Exercise directions = Lay out every line of the data below as a Markdown table with two columns, Row and Line. Number the rows in order and leave out blank lines.

Raw records
* START *

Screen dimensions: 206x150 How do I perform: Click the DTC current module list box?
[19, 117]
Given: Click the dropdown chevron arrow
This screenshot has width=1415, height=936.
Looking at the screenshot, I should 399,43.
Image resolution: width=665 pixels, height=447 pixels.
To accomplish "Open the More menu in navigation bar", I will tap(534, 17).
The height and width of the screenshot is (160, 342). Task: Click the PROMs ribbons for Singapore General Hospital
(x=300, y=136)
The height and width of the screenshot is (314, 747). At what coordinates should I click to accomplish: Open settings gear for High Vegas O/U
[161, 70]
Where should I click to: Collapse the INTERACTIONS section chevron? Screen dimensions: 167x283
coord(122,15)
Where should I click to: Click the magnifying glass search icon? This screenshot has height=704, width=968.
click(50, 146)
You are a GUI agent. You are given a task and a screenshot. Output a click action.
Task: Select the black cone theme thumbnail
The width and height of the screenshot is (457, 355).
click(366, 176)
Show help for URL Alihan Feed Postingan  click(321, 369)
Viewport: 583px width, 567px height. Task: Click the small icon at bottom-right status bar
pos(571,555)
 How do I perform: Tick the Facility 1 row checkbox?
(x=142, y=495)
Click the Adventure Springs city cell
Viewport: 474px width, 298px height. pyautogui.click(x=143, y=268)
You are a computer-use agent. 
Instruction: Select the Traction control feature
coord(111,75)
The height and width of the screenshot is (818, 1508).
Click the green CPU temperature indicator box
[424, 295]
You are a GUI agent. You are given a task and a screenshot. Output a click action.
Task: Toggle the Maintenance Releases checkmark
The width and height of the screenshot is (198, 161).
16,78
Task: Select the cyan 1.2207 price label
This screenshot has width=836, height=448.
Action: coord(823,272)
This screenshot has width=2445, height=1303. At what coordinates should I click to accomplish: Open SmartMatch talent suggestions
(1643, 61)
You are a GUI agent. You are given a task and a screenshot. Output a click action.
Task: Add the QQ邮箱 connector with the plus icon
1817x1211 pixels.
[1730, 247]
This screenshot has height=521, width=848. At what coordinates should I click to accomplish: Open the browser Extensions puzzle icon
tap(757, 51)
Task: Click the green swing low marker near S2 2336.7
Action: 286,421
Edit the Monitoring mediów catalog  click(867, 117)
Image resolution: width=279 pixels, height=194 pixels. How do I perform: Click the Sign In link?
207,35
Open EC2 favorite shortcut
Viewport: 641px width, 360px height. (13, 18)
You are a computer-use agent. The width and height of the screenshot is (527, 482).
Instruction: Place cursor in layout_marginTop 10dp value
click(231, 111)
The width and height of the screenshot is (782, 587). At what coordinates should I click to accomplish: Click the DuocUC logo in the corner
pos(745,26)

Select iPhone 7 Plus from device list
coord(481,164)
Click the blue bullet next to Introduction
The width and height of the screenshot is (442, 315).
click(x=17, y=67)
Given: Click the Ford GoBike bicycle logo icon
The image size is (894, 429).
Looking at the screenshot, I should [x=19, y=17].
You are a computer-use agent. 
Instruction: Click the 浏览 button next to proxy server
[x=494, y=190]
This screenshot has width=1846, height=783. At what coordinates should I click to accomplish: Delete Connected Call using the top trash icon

* END *

Reply to the exercise =
| Row | Line |
|---|---|
| 1 | Screen dimensions: 206x150 How do I perform: Click the DTC current module list box? |
| 2 | [19, 117] |
| 3 | Given: Click the dropdown chevron arrow |
| 4 | This screenshot has width=1415, height=936. |
| 5 | Looking at the screenshot, I should 399,43. |
| 6 | Image resolution: width=665 pixels, height=447 pixels. |
| 7 | To accomplish "Open the More menu in navigation bar", I will tap(534, 17). |
| 8 | The height and width of the screenshot is (160, 342). Task: Click the PROMs ribbons for Singapore General Hospital |
| 9 | (x=300, y=136) |
| 10 | The height and width of the screenshot is (314, 747). At what coordinates should I click to accomplish: Open settings gear for High Vegas O/U |
| 11 | [161, 70] |
| 12 | Where should I click to: Collapse the INTERACTIONS section chevron? Screen dimensions: 167x283 |
| 13 | coord(122,15) |
| 14 | Where should I click to: Click the magnifying glass search icon? This screenshot has height=704, width=968. |
| 15 | click(50, 146) |
| 16 | You are a GUI agent. You are given a task and a screenshot. Output a click action. |
| 17 | Task: Select the black cone theme thumbnail |
| 18 | The width and height of the screenshot is (457, 355). |
| 19 | click(366, 176) |
| 20 | Show help for URL Alihan Feed Postingan  click(321, 369) |
| 21 | Viewport: 583px width, 567px height. Task: Click the small icon at bottom-right status bar |
| 22 | pos(571,555) |
| 23 |  How do I perform: Tick the Facility 1 row checkbox? |
| 24 | (x=142, y=495) |
| 25 | Click the Adventure Springs city cell |
| 26 | Viewport: 474px width, 298px height. pyautogui.click(x=143, y=268) |
| 27 | You are a computer-use agent.  |
| 28 | Instruction: Select the Traction control feature |
| 29 | coord(111,75) |
| 30 | The height and width of the screenshot is (818, 1508). |
| 31 | Click the green CPU temperature indicator box |
| 32 | [424, 295] |
| 33 | You are a GUI agent. You are given a task and a screenshot. Output a click action. |
| 34 | Task: Toggle the Maintenance Releases checkmark |
| 35 | The width and height of the screenshot is (198, 161). |
| 36 | 16,78 |
| 37 | Task: Select the cyan 1.2207 price label |
| 38 | This screenshot has width=836, height=448. |
| 39 | Action: coord(823,272) |
| 40 | This screenshot has width=2445, height=1303. At what coordinates should I click to accomplish: Open SmartMatch talent suggestions |
| 41 | (1643, 61) |
| 42 | You are a GUI agent. You are given a task and a screenshot. Output a click action. |
| 43 | Task: Add the QQ邮箱 connector with the plus icon |
| 44 | 1817x1211 pixels. |
| 45 | [1730, 247] |
| 46 | This screenshot has height=521, width=848. At what coordinates should I click to accomplish: Open the browser Extensions puzzle icon |
| 47 | tap(757, 51) |
| 48 | Task: Click the green swing low marker near S2 2336.7 |
| 49 | Action: 286,421 |
| 50 | Edit the Monitoring mediów catalog  click(867, 117) |
| 51 | Image resolution: width=279 pixels, height=194 pixels. How do I perform: Click the Sign In link? |
| 52 | 207,35 |
| 53 | Open EC2 favorite shortcut |
| 54 | Viewport: 641px width, 360px height. (13, 18) |
| 55 | You are a computer-use agent. The width and height of the screenshot is (527, 482). |
| 56 | Instruction: Place cursor in layout_marginTop 10dp value |
| 57 | click(231, 111) |
| 58 | The width and height of the screenshot is (782, 587). At what coordinates should I click to accomplish: Click the DuocUC logo in the corner |
| 59 | pos(745,26) |
| 60 | Select iPhone 7 Plus from device list |
| 61 | coord(481,164) |
| 62 | Click the blue bullet next to Introduction |
| 63 | The width and height of the screenshot is (442, 315). |
| 64 | click(x=17, y=67) |
| 65 | Given: Click the Ford GoBike bicycle logo icon |
| 66 | The image size is (894, 429). |
| 67 | Looking at the screenshot, I should [x=19, y=17]. |
| 68 | You are a computer-use agent.  |
| 69 | Instruction: Click the 浏览 button next to proxy server |
| 70 | [x=494, y=190] |
| 71 | This screenshot has width=1846, height=783. At what coordinates should I click to accomplish: Delete Connected Call using the top trash icon |